Kingman was born in New Jersey on Nov. 27, 1933, and traveled throughout the U.S. at a young age with her father, a photographer, before he set up his shop in Pasadena, Abruzzini said.

She met her husband, Stuart Kingman, in seventh grade. Out of high school, she attended Scripps College in Claremont and followed it with Stanford with Stuart Kingman. They married upon their graduation and lived in Palo Alto and the Portola Valley.

She had seven children, in descending age order: Peg Kingman (who was born on her mother’s birthday), Kimberly Simoni, Sally Kingman, Shelley Abruzzini, Tony Kingman and Joe Kingman.

They both worked at Hewlett Packard, and later she raised the children, worked as a veterinary assistant and cared for horses on their ranch south of Hollister near Pinnacles National Monument.

It was their home there that she made the bulk of her memories as a mother and fomented her activism, working as an ecumenical minister through hospice, taking in infirm horses and developing a campground for the federal land adjacent to their home.

It was around the 2000s that Abruzzini remembered her mother becoming involved with various social justice committees in the Hollister area.

In 2006, Peggy Kingman and her husband moved after selling their ranch to the National Park system to a 50-acre plot in Sonora near New Melones Reservoir.

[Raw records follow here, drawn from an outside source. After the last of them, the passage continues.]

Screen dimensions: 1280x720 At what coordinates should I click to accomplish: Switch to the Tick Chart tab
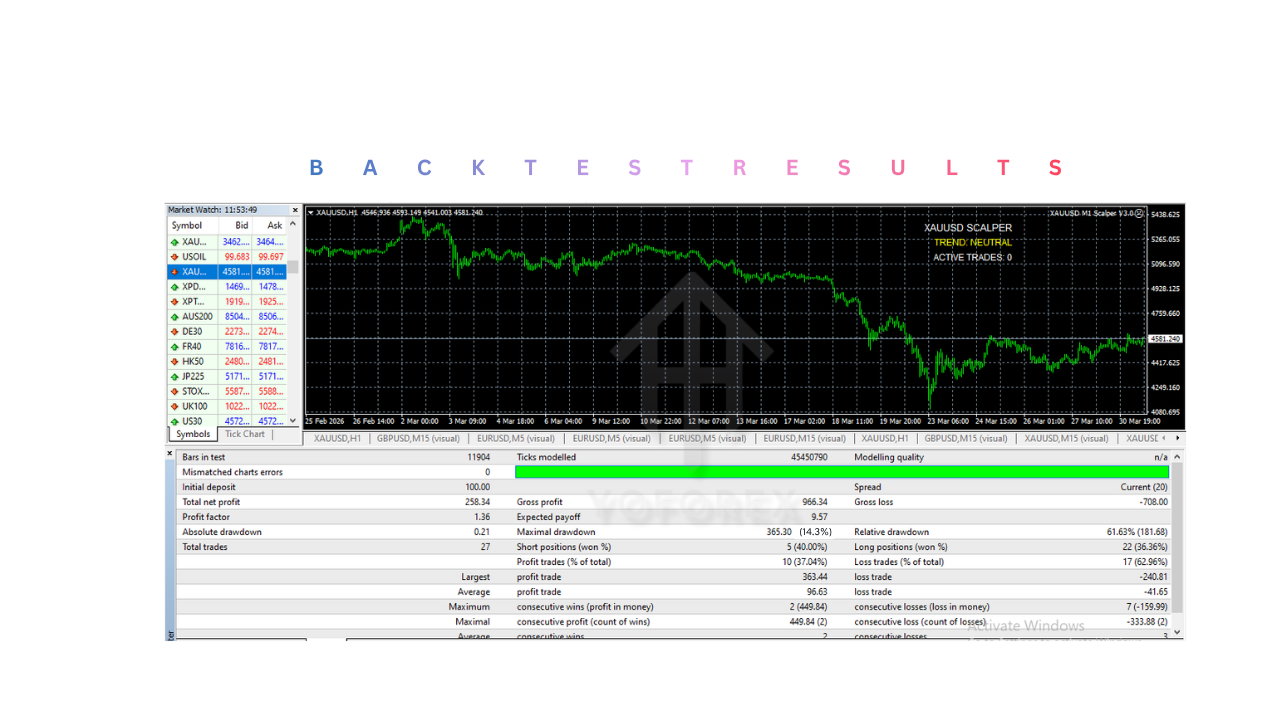pos(245,434)
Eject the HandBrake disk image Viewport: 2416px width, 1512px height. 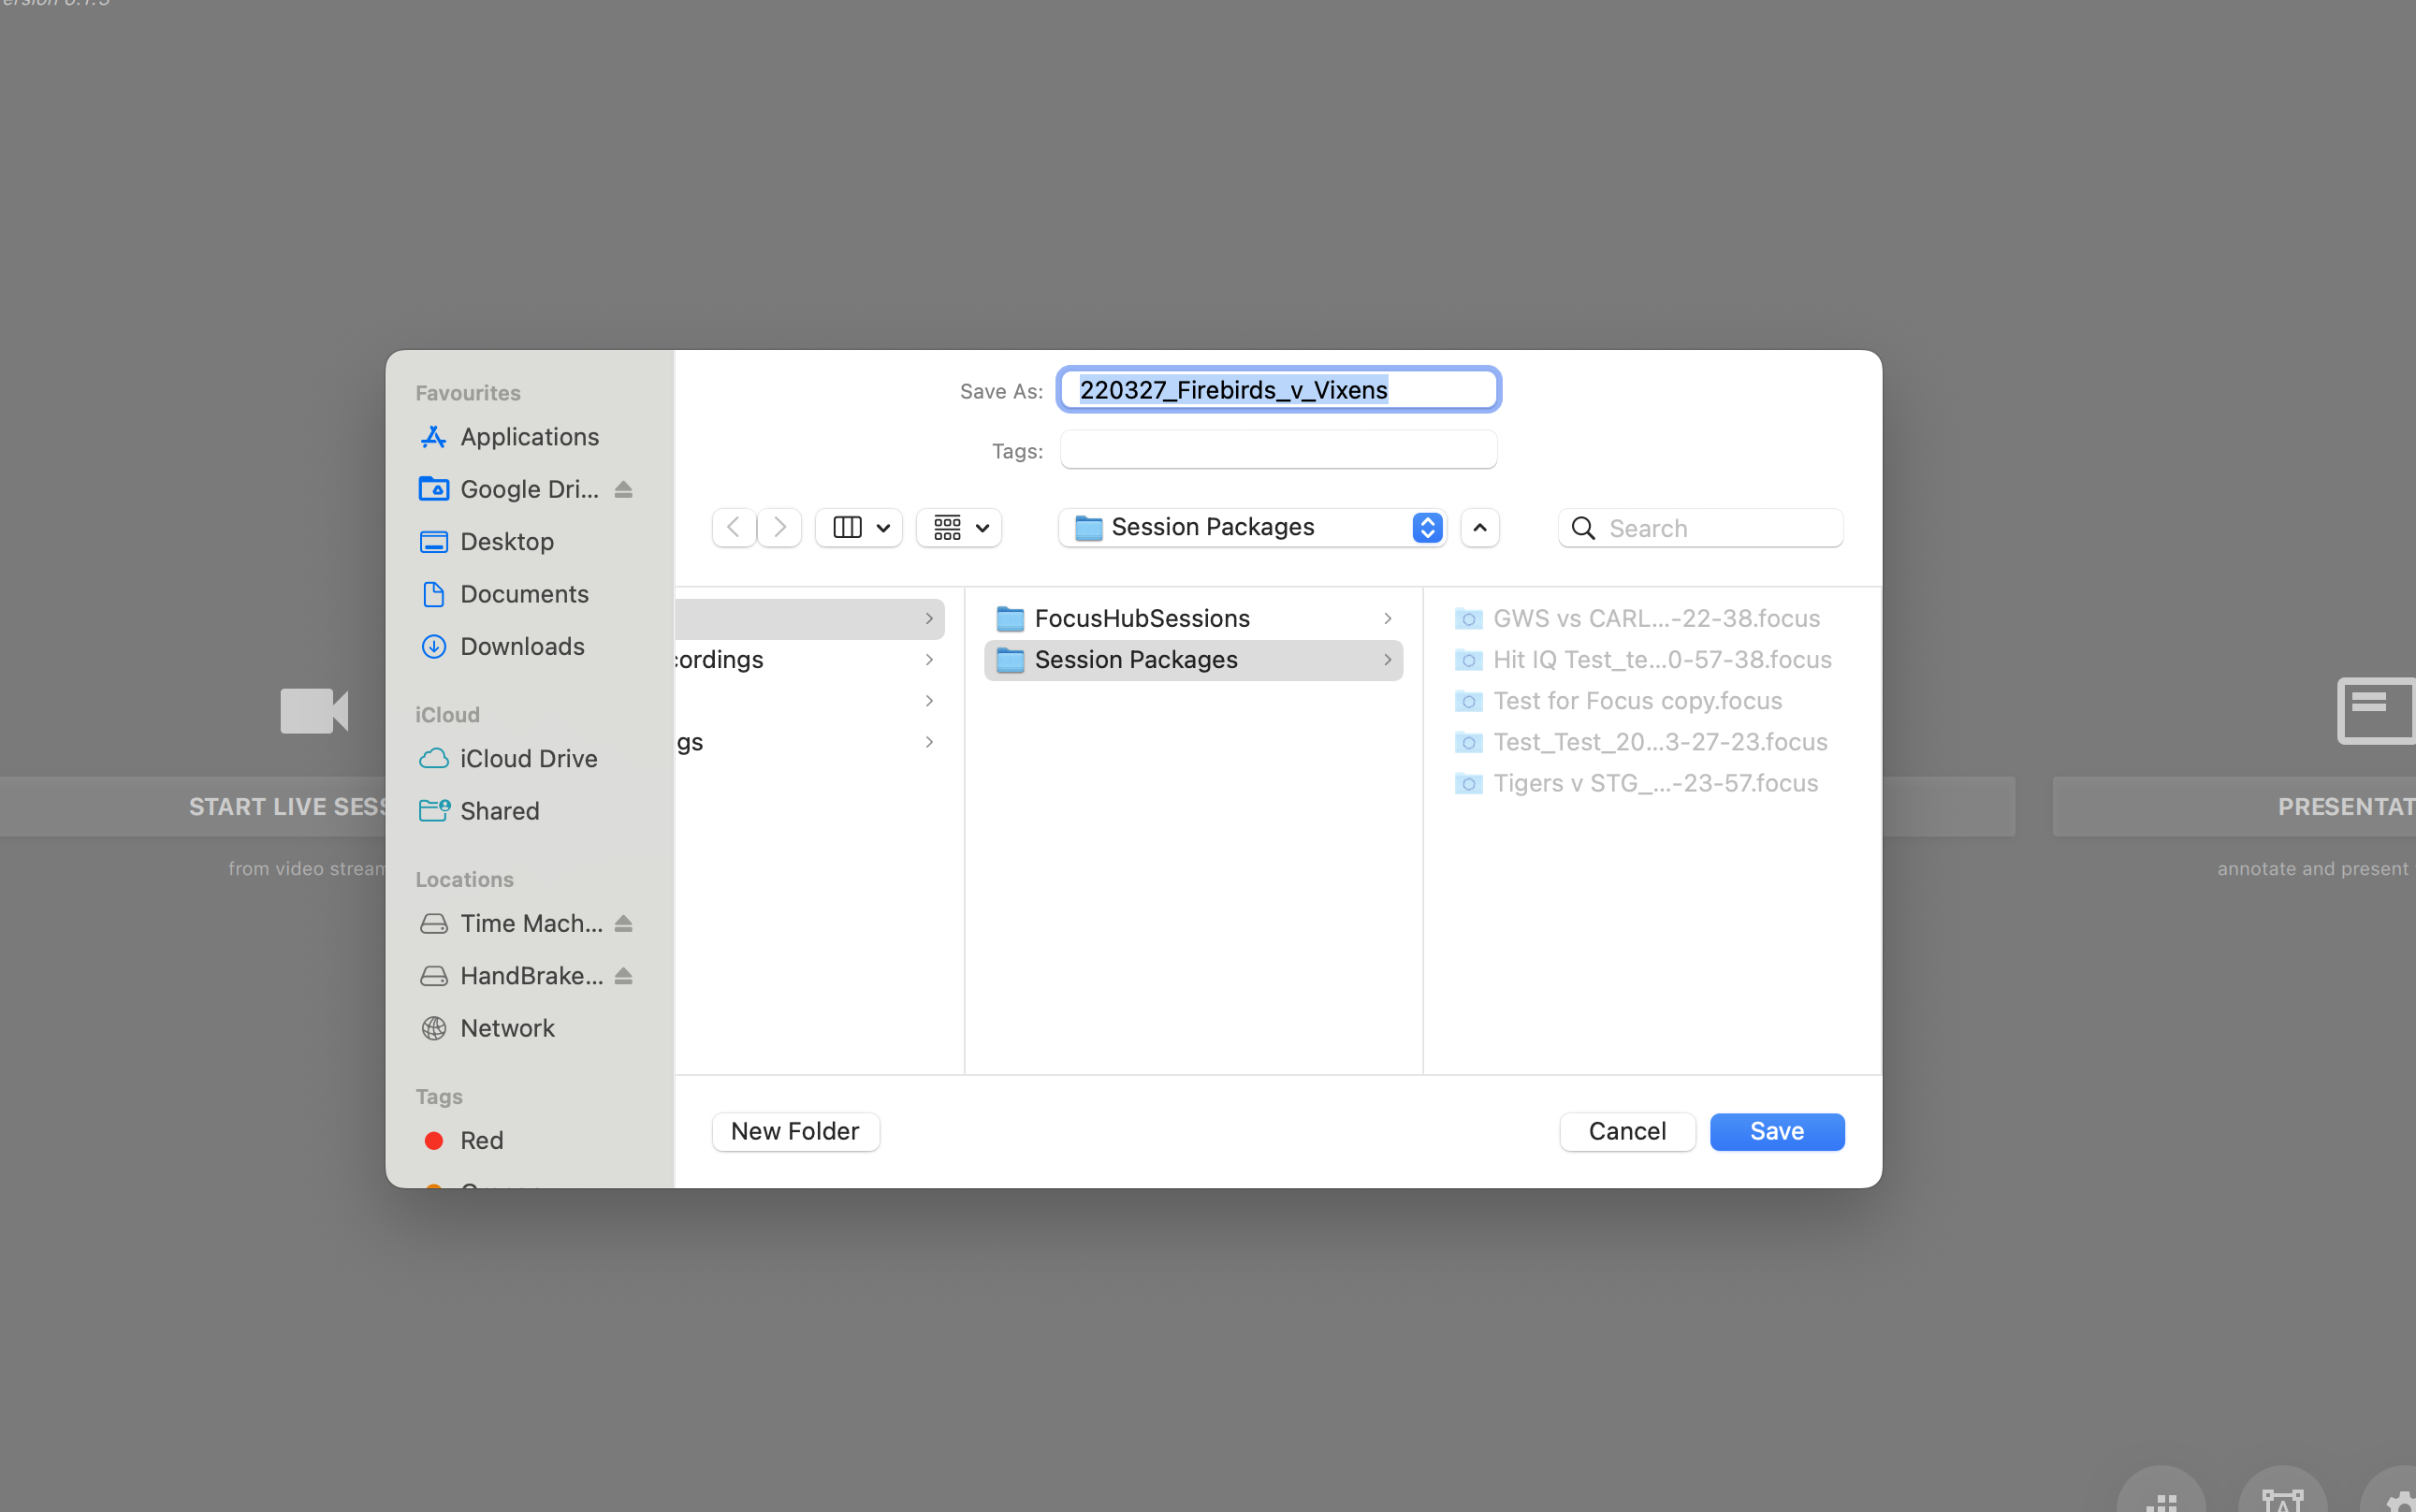point(623,976)

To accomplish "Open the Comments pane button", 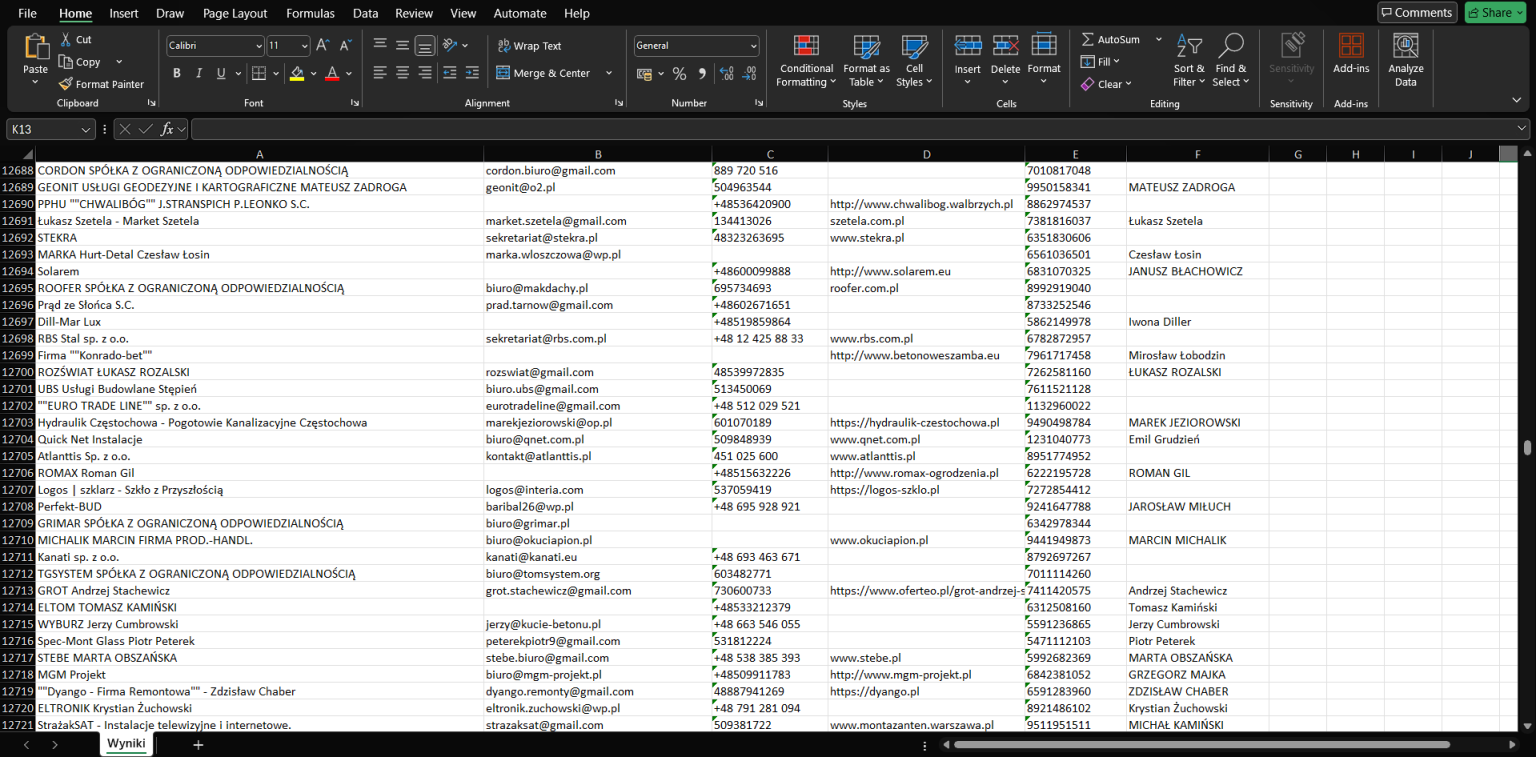I will (x=1416, y=12).
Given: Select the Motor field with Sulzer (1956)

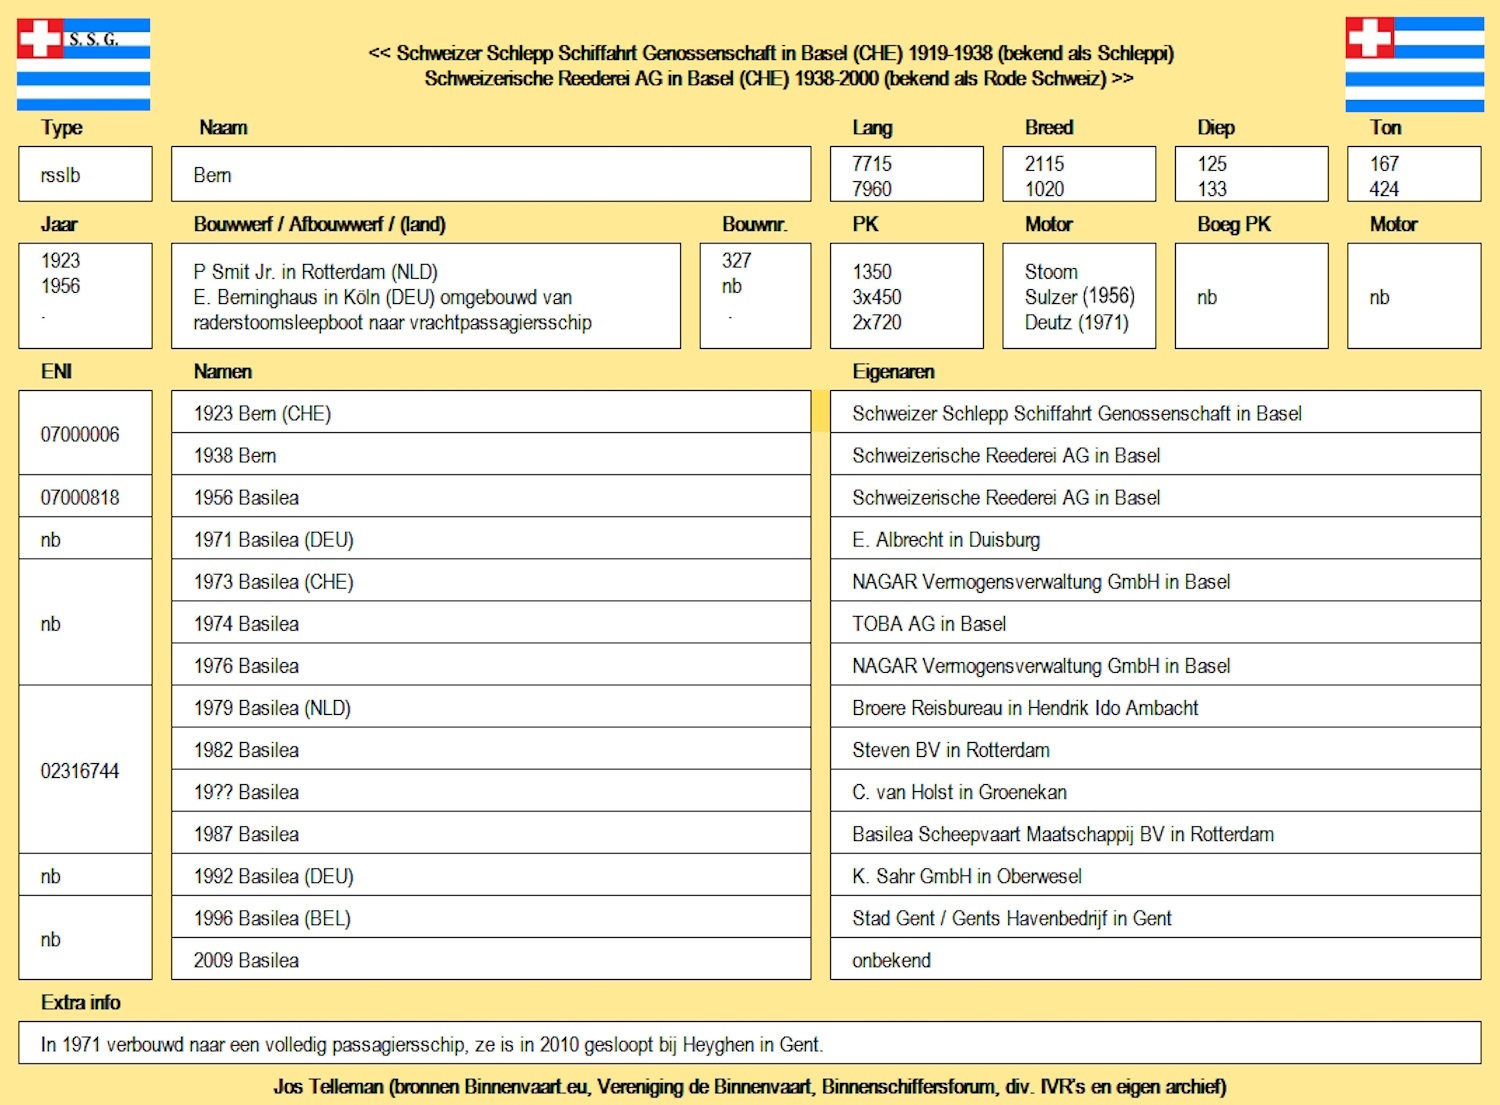Looking at the screenshot, I should click(1079, 296).
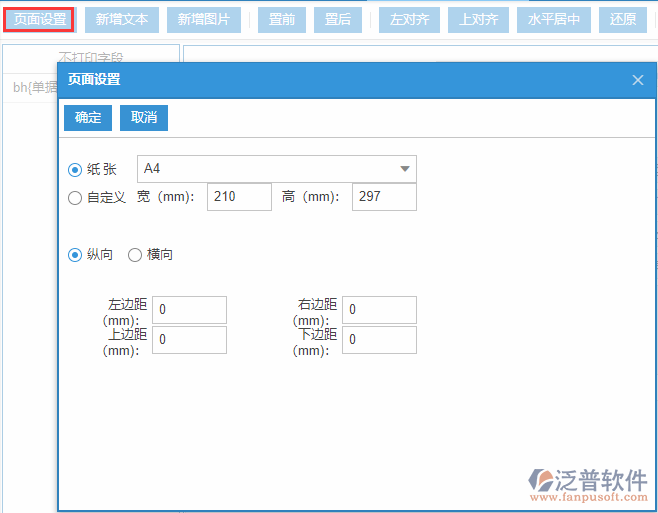
Task: Select the 自定义 custom size option
Action: [x=75, y=198]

“They liked the country and terrain, it was very similar to the house they owned in Hollister,” Abruzzini said. “Since they’ve come here they became involved. That was always something they both enjoyed, and they tinkered around here for the last 14 years. She was very passionate about it, and she found a group of people she felt really connected to.”

Abruzzini said she was a constant volunteer at the David Lambert Community Drop-In Center, a building that she and her husband owned.

“My mom was passionate for the homeless. That’s another thing that was super important to her,” Abruzzini said.

Peggy Kingman is survived by her husband, Stuart Kingman, 87, who plans to continue to live in Tuolumne County, and their children, 14 grandchildren, four great-grandchildren and one more great-grandchild on the way.

Terzich and Wilson is handling the funeral arrangements. They plan to hold a private service for their close family.